#### Data for this exercise:

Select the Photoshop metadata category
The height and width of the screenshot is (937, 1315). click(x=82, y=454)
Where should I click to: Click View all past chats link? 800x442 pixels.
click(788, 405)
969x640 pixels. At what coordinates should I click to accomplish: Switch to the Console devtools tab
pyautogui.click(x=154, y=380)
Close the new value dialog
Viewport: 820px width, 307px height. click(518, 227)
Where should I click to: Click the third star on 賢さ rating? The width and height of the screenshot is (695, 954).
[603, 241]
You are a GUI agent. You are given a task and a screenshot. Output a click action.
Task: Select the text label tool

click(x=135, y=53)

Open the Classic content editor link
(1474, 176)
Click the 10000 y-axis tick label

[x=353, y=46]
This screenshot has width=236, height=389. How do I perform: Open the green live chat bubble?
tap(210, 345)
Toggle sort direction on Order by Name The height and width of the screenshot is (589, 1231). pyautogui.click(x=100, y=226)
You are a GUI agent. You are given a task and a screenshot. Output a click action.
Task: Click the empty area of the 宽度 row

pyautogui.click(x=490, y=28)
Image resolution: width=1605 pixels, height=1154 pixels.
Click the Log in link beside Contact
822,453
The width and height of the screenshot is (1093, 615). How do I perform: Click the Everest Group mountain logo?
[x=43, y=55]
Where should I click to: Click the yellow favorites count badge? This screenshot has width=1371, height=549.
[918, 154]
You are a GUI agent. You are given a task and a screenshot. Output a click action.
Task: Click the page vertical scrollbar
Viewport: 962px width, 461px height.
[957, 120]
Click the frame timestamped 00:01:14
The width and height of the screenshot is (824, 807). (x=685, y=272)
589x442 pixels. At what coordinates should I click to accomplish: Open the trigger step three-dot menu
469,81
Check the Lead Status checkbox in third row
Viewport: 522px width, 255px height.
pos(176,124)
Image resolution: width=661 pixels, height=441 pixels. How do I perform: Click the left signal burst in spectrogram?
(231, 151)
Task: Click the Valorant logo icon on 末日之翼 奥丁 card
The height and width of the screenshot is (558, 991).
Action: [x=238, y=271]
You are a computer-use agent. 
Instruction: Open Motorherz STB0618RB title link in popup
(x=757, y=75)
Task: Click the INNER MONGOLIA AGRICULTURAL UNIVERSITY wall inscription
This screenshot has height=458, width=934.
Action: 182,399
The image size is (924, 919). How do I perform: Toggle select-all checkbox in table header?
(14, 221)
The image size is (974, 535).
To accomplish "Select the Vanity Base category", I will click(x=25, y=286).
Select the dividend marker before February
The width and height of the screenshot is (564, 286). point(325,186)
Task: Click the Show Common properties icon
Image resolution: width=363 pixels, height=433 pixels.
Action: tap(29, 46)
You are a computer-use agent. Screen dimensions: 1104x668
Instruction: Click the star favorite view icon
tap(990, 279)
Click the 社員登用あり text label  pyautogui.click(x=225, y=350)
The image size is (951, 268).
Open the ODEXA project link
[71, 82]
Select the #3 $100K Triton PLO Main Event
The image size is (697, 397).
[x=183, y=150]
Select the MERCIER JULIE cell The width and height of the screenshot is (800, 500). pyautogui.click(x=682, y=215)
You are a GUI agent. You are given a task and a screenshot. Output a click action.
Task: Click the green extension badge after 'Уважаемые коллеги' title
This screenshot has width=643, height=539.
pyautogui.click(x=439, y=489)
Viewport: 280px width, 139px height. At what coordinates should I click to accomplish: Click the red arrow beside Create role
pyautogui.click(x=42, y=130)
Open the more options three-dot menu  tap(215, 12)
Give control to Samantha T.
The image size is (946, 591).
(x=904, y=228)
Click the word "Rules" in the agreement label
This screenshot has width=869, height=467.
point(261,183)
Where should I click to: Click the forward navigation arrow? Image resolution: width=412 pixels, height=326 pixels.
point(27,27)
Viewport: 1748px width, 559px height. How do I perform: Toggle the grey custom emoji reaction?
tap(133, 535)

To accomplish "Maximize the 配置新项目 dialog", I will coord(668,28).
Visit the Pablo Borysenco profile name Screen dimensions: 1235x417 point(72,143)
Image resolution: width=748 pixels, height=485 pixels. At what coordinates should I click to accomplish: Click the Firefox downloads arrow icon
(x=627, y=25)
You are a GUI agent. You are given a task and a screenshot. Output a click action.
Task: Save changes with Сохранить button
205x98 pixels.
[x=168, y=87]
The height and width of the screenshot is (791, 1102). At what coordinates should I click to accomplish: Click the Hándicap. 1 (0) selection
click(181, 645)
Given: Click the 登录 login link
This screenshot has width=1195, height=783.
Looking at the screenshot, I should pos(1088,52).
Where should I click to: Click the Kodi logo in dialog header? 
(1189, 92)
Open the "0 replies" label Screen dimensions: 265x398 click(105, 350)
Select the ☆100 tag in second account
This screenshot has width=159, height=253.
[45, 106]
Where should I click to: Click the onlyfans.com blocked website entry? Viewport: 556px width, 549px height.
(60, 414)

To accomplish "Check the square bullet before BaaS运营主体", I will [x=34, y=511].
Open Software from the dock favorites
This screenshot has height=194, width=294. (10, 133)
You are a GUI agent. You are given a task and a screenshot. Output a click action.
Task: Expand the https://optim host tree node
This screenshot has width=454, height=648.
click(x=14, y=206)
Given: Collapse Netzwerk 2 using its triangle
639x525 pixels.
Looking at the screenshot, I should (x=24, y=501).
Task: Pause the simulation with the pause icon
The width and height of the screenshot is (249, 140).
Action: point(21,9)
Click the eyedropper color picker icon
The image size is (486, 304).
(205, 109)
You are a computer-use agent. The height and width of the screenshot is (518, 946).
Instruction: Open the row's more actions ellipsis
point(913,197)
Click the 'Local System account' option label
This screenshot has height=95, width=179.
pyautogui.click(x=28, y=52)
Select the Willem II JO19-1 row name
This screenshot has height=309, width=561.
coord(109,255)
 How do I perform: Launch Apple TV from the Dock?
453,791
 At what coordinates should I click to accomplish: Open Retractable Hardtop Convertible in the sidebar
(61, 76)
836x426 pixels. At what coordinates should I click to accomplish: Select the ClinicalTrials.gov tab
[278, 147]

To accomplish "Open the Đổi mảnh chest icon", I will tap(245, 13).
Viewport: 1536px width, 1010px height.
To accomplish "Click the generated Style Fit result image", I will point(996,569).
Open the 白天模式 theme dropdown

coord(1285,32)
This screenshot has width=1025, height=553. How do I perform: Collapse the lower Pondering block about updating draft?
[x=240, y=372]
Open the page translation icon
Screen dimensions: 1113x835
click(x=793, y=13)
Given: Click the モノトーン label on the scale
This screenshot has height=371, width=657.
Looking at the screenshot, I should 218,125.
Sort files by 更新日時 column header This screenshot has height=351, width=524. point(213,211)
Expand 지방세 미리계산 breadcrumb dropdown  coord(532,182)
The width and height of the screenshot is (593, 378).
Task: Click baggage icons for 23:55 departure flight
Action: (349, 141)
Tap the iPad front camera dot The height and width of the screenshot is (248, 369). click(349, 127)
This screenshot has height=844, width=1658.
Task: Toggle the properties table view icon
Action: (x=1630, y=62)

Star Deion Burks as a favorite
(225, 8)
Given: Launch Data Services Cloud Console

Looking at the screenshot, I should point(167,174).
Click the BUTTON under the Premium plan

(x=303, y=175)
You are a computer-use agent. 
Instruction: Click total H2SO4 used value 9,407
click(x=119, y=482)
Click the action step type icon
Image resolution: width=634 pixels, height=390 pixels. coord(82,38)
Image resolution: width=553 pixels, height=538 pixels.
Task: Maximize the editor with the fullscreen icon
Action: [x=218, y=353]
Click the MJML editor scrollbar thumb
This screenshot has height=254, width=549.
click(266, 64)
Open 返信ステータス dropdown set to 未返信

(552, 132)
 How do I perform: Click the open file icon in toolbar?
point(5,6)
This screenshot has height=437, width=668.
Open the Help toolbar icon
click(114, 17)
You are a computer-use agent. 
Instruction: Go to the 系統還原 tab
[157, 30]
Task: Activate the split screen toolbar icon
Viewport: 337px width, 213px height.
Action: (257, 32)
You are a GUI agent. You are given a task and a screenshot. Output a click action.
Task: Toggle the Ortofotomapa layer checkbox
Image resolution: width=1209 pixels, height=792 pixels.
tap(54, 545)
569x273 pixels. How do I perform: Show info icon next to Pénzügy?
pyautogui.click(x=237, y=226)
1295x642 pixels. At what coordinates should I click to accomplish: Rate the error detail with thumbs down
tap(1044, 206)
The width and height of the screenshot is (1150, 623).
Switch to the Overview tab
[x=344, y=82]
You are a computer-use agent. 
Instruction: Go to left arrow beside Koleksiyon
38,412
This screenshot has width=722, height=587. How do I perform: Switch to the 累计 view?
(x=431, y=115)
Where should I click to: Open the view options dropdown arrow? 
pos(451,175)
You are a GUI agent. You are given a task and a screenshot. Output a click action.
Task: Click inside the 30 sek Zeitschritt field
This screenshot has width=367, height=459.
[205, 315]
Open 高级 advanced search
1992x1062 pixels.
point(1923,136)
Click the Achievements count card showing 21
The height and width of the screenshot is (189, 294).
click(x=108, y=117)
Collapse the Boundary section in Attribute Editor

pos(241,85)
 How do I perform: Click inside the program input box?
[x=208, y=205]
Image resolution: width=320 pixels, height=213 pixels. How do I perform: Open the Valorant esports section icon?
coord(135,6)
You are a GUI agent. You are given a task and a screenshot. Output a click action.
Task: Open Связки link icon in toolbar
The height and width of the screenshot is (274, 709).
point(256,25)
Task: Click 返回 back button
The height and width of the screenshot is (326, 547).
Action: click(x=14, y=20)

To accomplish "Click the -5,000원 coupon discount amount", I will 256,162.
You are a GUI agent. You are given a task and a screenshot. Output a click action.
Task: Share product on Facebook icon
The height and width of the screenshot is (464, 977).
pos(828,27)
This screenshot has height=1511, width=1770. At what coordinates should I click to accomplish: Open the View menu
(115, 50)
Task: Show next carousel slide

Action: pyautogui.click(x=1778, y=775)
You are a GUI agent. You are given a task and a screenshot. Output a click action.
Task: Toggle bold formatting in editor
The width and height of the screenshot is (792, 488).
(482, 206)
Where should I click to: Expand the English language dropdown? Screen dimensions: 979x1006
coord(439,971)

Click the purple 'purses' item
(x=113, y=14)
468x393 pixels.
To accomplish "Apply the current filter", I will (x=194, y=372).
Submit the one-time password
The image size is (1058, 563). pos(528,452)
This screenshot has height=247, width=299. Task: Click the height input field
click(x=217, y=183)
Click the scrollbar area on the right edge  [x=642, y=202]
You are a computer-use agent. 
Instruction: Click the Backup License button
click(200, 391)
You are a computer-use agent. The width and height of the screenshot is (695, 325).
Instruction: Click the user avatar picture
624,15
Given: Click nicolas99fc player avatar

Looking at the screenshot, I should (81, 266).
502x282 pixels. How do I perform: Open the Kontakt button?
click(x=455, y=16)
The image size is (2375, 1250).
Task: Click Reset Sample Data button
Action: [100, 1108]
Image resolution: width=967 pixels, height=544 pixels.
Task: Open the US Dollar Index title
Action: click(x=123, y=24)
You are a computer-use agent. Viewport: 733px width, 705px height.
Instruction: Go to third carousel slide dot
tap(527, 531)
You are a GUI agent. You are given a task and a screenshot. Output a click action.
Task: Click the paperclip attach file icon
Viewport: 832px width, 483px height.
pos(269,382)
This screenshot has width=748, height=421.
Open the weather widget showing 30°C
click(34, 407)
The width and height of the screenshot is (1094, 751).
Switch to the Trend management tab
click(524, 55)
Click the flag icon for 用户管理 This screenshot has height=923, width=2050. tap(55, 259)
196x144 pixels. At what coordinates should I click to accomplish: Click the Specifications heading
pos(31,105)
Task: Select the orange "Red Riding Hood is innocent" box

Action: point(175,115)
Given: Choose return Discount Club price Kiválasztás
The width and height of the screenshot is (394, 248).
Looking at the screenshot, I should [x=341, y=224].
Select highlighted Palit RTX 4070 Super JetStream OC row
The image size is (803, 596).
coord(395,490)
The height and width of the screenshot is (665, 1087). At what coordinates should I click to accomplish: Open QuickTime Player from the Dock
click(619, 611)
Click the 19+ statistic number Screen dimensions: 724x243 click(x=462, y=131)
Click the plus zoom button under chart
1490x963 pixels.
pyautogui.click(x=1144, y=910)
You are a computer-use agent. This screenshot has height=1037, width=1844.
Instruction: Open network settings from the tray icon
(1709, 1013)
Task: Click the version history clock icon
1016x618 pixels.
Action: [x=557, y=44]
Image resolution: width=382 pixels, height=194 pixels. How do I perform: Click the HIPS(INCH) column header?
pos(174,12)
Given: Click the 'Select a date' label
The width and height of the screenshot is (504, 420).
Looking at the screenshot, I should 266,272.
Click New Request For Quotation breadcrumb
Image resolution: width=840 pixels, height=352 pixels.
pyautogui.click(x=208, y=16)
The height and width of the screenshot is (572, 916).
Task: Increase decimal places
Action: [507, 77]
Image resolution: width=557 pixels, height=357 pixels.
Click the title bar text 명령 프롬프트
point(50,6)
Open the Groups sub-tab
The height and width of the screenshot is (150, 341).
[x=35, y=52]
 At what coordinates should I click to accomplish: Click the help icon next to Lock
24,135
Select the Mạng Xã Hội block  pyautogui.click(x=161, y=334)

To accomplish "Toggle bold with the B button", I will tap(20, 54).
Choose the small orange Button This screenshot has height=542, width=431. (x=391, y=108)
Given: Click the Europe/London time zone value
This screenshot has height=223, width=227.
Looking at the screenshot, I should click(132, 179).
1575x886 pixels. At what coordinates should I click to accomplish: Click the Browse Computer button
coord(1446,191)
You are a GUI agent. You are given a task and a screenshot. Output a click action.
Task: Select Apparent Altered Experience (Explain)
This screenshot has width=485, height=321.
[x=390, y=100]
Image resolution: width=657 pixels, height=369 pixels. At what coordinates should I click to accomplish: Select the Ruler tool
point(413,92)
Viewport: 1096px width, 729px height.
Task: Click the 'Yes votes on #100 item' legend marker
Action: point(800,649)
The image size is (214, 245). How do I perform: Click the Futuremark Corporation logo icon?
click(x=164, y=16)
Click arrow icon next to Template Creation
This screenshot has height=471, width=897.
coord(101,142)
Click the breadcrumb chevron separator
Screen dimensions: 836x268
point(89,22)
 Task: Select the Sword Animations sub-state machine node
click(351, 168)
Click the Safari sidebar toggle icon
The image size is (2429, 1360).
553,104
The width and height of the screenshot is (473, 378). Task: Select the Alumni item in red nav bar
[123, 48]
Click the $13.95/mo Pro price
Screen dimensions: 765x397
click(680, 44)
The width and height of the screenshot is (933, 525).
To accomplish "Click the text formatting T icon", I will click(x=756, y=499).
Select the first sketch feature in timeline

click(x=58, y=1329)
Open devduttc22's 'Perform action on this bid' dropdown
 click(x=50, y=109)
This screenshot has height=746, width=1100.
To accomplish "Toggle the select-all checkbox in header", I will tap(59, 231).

#### Task to complete:
Rewrite the lines from the one containing "1295x642 pixels. At" through the one containing "pos(451,175)", replacing "Switch" with "Change" and leaving everything else unchanged.

#### Reply to the task:
1295x642 pixels. At what coordinates should I click to accomplish: Rate the error detail with thumbs down
tap(1044, 206)
The width and height of the screenshot is (1150, 623).
Change to the Overview tab
[x=344, y=82]
You are a computer-use agent. 
Instruction: Go to left arrow beside Koleksiyon
38,412
This screenshot has width=722, height=587. How do I perform: Change to the 累计 view?
(x=431, y=115)
Where should I click to: Open the view options dropdown arrow? 
pos(451,175)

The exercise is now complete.